Laut dem Gartner-Konkurrenten IDC schrumpfte der Absatz um 9,8% auf 53,2 Millionen Einheiten. Die beiden Marktforschungs-Unternehmen definieren den PC-Markt etwas unterschiedlich. Insbesondere zählt IDC auch Chromebooks und Workstations, während Gartner diese ausklammert.
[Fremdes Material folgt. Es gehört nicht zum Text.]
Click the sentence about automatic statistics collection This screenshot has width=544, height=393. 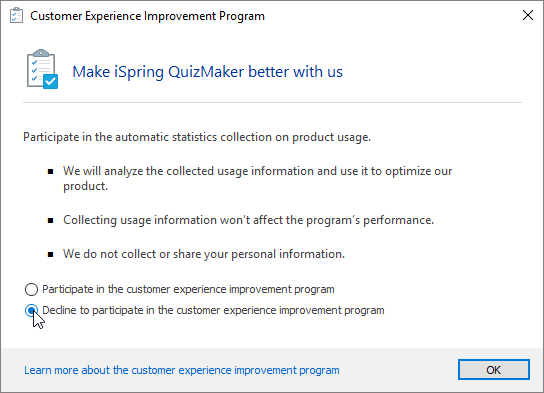pos(197,137)
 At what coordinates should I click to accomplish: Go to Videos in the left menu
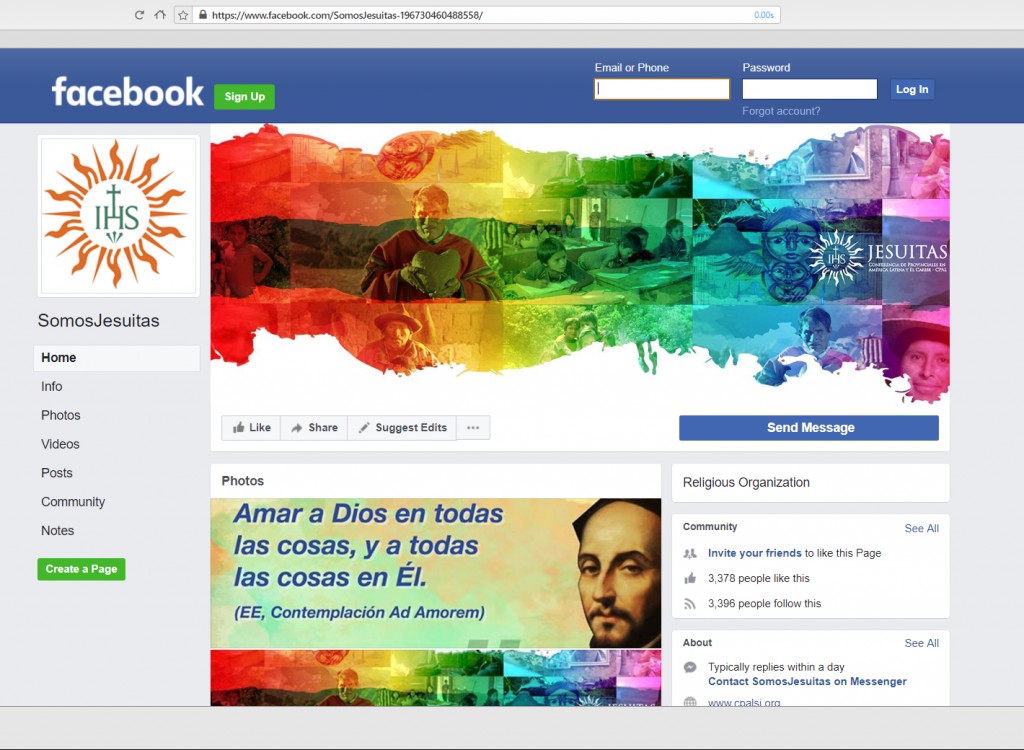(x=60, y=444)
Beide Marktforscher sehen den Produktionsstopp in China als Ursache für den Rückgang. Dieser habe bisher verhindert, dass die Hersteller der eigentlich vielerorts plötzlich gestiegenen Nachfrage nach Ausrüstung für Unterricht und Arbeit von Zuhause komplett nachkommen konnten.
Marktführer blieb gemäss Gartner Lenovo mit einem Marktanteil von 24,4% und 12,6 Millionen verkauften Geräten. Dahinter folgen HP mit einem Marktanteil von 21,5% und Dell mit 19,7%. Dahinter folgen Apple mit 6,9%, Acer mit 5,6% und Asus mit 5% Marktanteil. Laut IDC liegt dagegen Acer knapp vor Apple auf Rang vier.